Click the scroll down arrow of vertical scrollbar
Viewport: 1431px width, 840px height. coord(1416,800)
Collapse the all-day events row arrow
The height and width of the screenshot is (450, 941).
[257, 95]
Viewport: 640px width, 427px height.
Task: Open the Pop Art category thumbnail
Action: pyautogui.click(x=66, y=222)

☆ ☆ ☆ ☆ ☆ ☆ ☆

Work to be completed:
Retype every record above exactly.

Answer to this exercise:
Click the scroll down arrow of vertical scrollbar
Viewport: 1431px width, 840px height. coord(1416,800)
Collapse the all-day events row arrow
The height and width of the screenshot is (450, 941).
[257, 95]
Viewport: 640px width, 427px height.
Task: Open the Pop Art category thumbnail
Action: pyautogui.click(x=66, y=222)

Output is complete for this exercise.